======== Texto de leitura
Só para saber, você está usando initrd?

----------

## baldeante

 *fernandotcl wrote:*   

>  *baldeante wrote:*   Não é exactamente para testes, estou a tentar colocar o kernel gentoo-sources-2.4.25 mas até agora tenho tido pouca sorte pois ao comecara carregar o kernel após o lilo (e tambem já testei com o grub) o pc reinicia, uma vez que já tentei todas as hipoteses de configuracao de kernel que me lembrei e me foram apresentadas no link referido no meu primeiro post desta thread vou tentar outras releases do kernel.
> 
> Neste momento estou a pensar tentar o vanilla-sources se funcionar vou deixa-lo a correr uma vez que o kernel que inicialmente tentei não esta a arrancar, por mais que tente tirar ou colocar opcões com o make menuconfig simplesmente não arranca o pc reinicia, não pode ser do lilo (ou do grub) porque a opção do windows funciona perfeitamente. 
> 
> Só para saber, você está usando initrd?

 

Suponho que estejas a falar do modo como chamo o kernel no grub e nesse caso a resposta á não, pois não usei o genkernel configurei manualmante o kernel com make menuconfig.

----------

## fernandotcl

 *baldeante wrote:*   

>  *fernandotcl wrote:*    *baldeante wrote:*   Não é exactamente para testes, estou a tentar colocar o kernel gentoo-sources-2.4.25 mas até agora tenho tido pouca sorte pois ao comecara carregar o kernel após o lilo (e tambem já testei com o grub) o pc reinicia, uma vez que já tentei todas as hipoteses de configuracao de kernel que me lembrei e me foram apresentadas no link referido no meu primeiro post desta thread vou tentar outras releases do kernel.
> 
> Neste momento estou a pensar tentar o vanilla-sources se funcionar vou deixa-lo a correr uma vez que o kernel que inicialmente tentei não esta a arrancar, por mais que tente tirar ou colocar opcões com o make menuconfig simplesmente não arranca o pc reinicia, não pode ser do lilo (ou do grub) porque a opção do windows funciona perfeitamente. 
> 
> Só para saber, você está usando initrd? 
> ...

 

Não, me refiro ao Initial RAM Disk, que às vezes dá problema pois alguém está com ele habilitado no kernel e não carregado pelo bootloader.

----------

## baldeante

 *fernandotcl wrote:*   

>  *baldeante wrote:*    *fernandotcl wrote:*    *baldeante wrote:*   Não é exactamente para testes, estou a tentar colocar o kernel gentoo-sources-2.4.25 mas até agora tenho tido pouca sorte pois ao comecara carregar o kernel após o lilo (e tambem já testei com o grub) o pc reinicia, uma vez que já tentei todas as hipoteses de configuracao de kernel que me lembrei e me foram apresentadas no link referido no meu primeiro post desta thread vou tentar outras releases do kernel.
================
O que se pede: Passe para o inglês esta frase do texto de leitura: "Não, me refiro ao Initial RAM Disk, que às vezes dá problema pois alguém está com ele habilitado no kernel e não carregado pelo bootloader." As linhas seguintes vêm de outra fonte, sem relação com o texto de leitura.
======== Linhas de dados
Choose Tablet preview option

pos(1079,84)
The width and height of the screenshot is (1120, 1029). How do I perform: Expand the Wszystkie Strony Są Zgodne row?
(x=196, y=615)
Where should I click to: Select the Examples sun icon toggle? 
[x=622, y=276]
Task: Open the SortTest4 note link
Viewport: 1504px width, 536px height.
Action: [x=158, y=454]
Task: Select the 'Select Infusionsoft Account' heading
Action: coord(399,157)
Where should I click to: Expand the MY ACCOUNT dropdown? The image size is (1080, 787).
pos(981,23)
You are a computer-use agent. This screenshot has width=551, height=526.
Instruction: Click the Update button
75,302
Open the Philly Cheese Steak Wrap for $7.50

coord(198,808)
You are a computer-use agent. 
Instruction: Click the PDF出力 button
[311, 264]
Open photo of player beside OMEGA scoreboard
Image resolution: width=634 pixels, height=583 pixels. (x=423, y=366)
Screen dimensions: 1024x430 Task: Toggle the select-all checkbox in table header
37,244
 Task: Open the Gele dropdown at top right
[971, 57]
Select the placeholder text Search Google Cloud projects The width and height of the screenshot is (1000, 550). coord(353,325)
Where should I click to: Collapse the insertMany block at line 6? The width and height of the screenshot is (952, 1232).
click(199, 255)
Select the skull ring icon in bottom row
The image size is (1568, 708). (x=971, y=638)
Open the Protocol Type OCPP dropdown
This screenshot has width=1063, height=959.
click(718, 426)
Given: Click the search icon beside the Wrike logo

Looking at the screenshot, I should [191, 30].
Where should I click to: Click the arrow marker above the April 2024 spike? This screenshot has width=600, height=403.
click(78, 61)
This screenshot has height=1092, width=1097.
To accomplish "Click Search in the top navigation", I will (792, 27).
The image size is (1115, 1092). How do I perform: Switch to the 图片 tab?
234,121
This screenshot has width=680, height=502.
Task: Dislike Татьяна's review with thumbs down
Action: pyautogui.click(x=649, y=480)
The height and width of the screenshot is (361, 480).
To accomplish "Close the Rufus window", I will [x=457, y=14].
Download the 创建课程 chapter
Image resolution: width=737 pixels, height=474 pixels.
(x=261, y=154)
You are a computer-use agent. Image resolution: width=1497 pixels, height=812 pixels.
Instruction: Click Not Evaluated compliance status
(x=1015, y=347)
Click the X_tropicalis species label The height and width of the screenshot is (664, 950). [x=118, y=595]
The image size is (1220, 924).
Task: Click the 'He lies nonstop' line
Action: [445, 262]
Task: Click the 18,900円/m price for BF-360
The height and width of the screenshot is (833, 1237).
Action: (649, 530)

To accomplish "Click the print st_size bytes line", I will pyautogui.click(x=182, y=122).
================
Resposta esperada: No, I mean the Initial RAM Disk, which sometimes causes problems because someone has it enabled in the kernel but not loaded by the bootloader.